━━ TEXTO EXTRAÍDO

Prosperidade e decrescimento demoeconômico no Japão, artigo de José Eustáquio Diniz Alves
“I only went out for a walk, and finally concluded to stay out till sundown,
for going out, I found, was really going in”
John Muir
[EcoDebate] A presença humana no Japão aconteceu há 35 mil anos, quando os povos do leste da Ásia chegaram ao arquipélago japonês. A população cresceu e a cultura se desenvolveu com grande influência da China e da filosofia de Confúcio. A religião xintoísta se expandiu a partir da influência do taoísmo. O budismo (original da Índia) chegou ao Japão no ano de 552 trazido por sacerdotes da China e da Coreia. Os portugueses chegaram a ter influência no Japão no século XVI e conseguiram converter muitos japoneses ao catolicismo. Neste período o Japão, com cerca de 26 milhões de habitantes, era uma sociedade feudal relativamente bem desenvolvida com tecnologia pré-industrial. No início do século XVII, O Xogum Tokugawa unificou o país e expulsou os portugueses, fechando o país aos estrangeiros por cerca de 250 anos.
Mas em 1854, os navios da Marinha dos Estados Unidos, liderados por Matthew C. Perry, forçaram a abertura do país ao comércio internacional, enfraquecendo o xogunato Tokugawa. Em 1968, houve a chamada restauração Meiji, quando o poder foi centralizado nas mãos do imperador Mutsuhito. Reconhecendo que o Japão estava atrasado em relação aos países ocidentais a revolução Meiji iniciou um processo acelerado de desenvolvimento econômico e fortalecimento do poderio japonês para fazer frente às ameaças externas. O Japão surpreendeu o mundo ao vencer a Rússia na guerra de 1904-1905. Mas em seguida optou pelo empoderamento militar e conquistou a Coreia, Taiwan e a ilha de Sacalina. Nos anos 1930 invadiu a Manchúria, na China, cometendo uma série de barbaridades e se aliou ao Eixo fascista/nazista na Segunda Guerra Mundial. Em 7 de dezembro de 1941, o Japão atacou a base naval de Pearl Harbor e declarou guerra aos Estados Unidos. Somente depois dos bombardeios atômicos de Hiroshima e Nagasaki, em 1945, o Japão concordou com a rendição incondicional de suas forças em 15 de agosto de 1945. A derrota na Segunda Guerra obrigou o Japão a seguir um caminho de paz e a ocupação americana proibiu a formação de um exército ofensivo e o uso de armas nucleares.
Portanto, o Japão não tinha outra alternativa senão buscar uma solução de paz e de desenvolvimento de tecnologia civil para sair da situação de destruição e de pobreza deixada pela herança militarista. Os grandes conglomerados japoneses – que participaram da aventura do imperialismo de guerra e de colonização – passaram a atuar para a conquista mercados para a crescente indústria de bens e serviços. O setor produtivo do Japão aperfeiçoou suas vantagens comparativas e buscou todas as oportunidades possíveis para vender seus produtos e garantir divisas para comprar alimentos e matérias-primas para as quais o país era carente.

━━━━

INSTRUÇÕES
• 1. Segundo o artigo sobre o Japão, em que ano o budismo chegou ao país?
• 2. Reproduza fielmente o trecho do artigo sobre o Japão que se inicia com as palavras "Portanto, o Japão" e se encerra com "país era carente.".
O material apresentado adiante provém de uma fonte distinta.

━━ EXTRATO DE DADOS

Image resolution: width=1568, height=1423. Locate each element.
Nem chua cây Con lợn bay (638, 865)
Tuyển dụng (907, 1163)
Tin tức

━━━━

RESPOSTAS DO EXERCÍCIO
• 1. No ano de 552.

• 2.
Portanto, o Japão não tinha outra alternativa senão buscar uma solução de paz e de desenvolvimento de tecnologia civil para sair da situação de destruição e de pobreza deixada pela herança militarista. Os grandes conglomerados japoneses – que participaram da aventura do imperialismo de guerra e de colonização – passaram a atuar para a conquista mercados para a crescente indústria de bens e serviços. O setor produtivo do Japão aperfeiçoou suas vantagens comparativas e buscou todas as oportunidades possíveis para vender seus produtos e garantir divisas para comprar alimentos e matérias-primas para as quais o país era carente.